One of the most useful functions of AI is the ability to analyze very large amounts of data in an instant, providing factual evidence from calculations and analysis it would take humans many hours or days to compute. As more and more devices are used to collect more and more information, the use of AI to interpret and analyze trends will become even more valuable.

AI can also be used to manage safety programs, ensuring that everyone gets the right information when they need it. When applied correctly, AI can help workers respond to hazards more efficiently by predicting trends and recognizing warning signs. Even safety training can benefit from AI – analyzing training gaps across entire organizations can help identify deficiencies and help ensure training is being delivered to the right people at the right time.

Software is constantly adapting, and the use of AI will continue to grow, becoming intertwined in the fabric of all our safety software. Soon, it will be common to have some sort of AI working alongside our safety programs.

5) Virtual Reality

We may think about video games when virtual reality is mentioned, but it has also become a powerful business tool. The value of virtual reality comes from simulating environments, and this has become very useful for safety training. For example, when construction or mining companies purchase new types of trucks, operators can train with a VR simulator before using them.

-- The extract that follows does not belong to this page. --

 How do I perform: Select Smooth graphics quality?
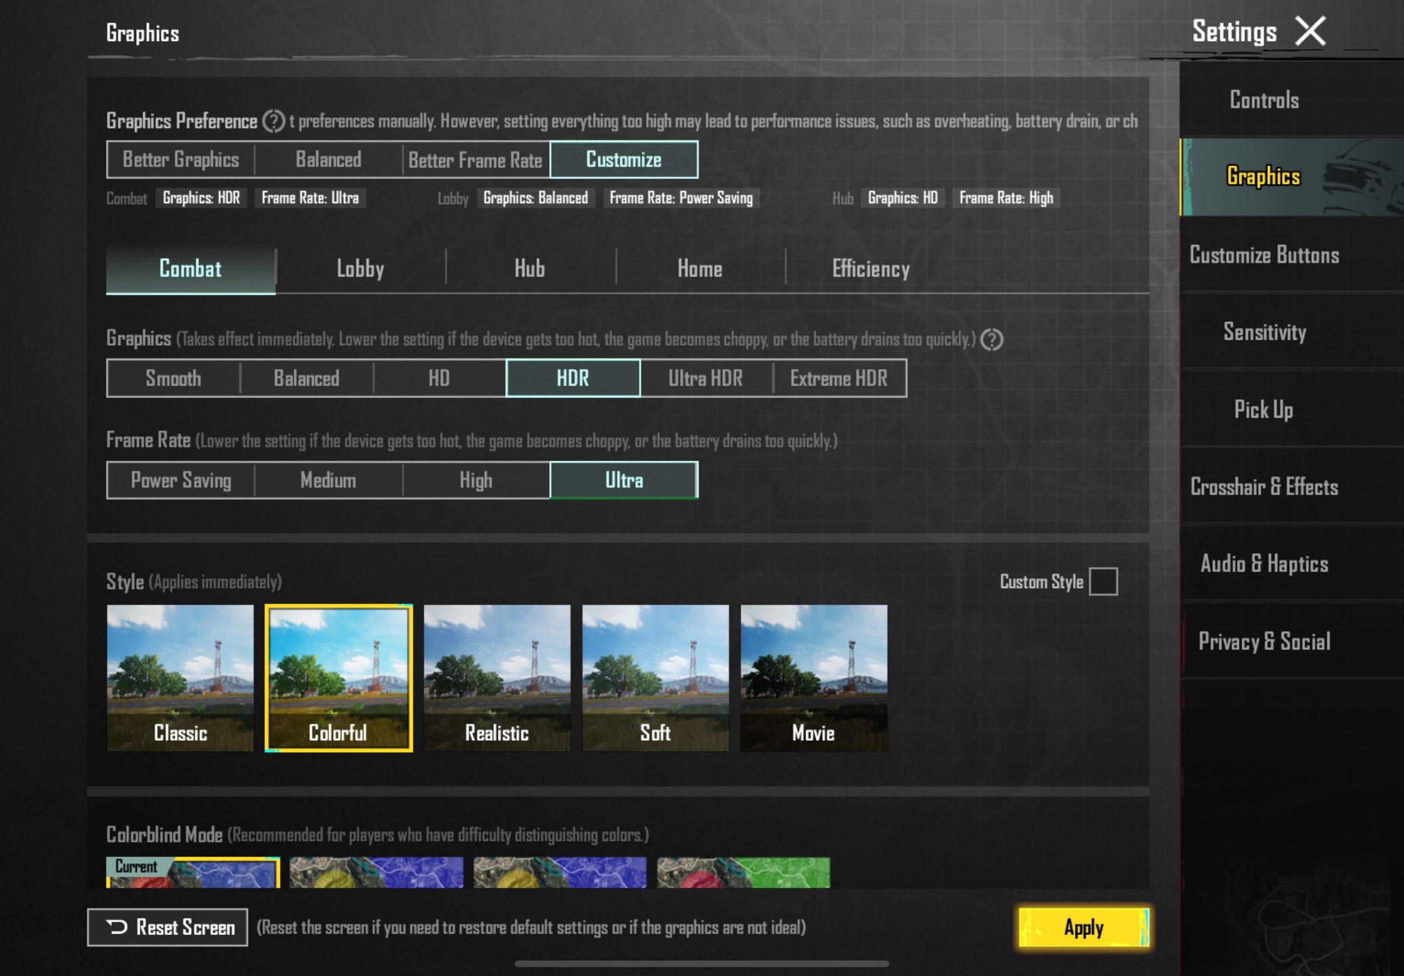click(x=174, y=379)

There are examples of companies using VR to walk inside an oil pipeline to inspect it for leaks or deterioration (after first using drone and aerial equipment to scan the pipeline). Imagine the savings in averted disasters! Pilots in training have been using simulators for years to teach them how to fly without stepping foot inside an airplane. VR now brings this same level of training to nearly everyone.

Undoubtedly, the biggest benefit to incorporating VR into your safety program is that employees can learn while remaining 100% safe. This provides a huge advantage in both the reduction of injuries as well as the prevention of damage to equipment. Obviously, this can (and will) be applied to many training situations, as VR offers a much more immersive experience than a traditional classroom. Watch for this technology to grow quickly.


Technology can offer an exciting view into how our lives could be improved while at the same time causing anxiety over how to keep pace and incorporate these changes into our existing workflow. Looking back over the past few decades, it’s hard to argue with the benefits that technology has brought while also creating a new host of challenges. But the overall result has seen an increase in efficiency, communication, and access to information which has made decision-making easier and more accurate.

From a safety perspective, there are some incredibly exciting technologies that are being developed, and the advancements in science will undoubtedly lead to improvements in overall worker health and wellness. The way that employees are trained, the ability to reduce the physical toll from repetitive tasks, and the reduced exposure to riskier situations will allow us all to function better and more effectively. Most importantly, it should allow us all to make it home safely to our families. Possibly in a flying car.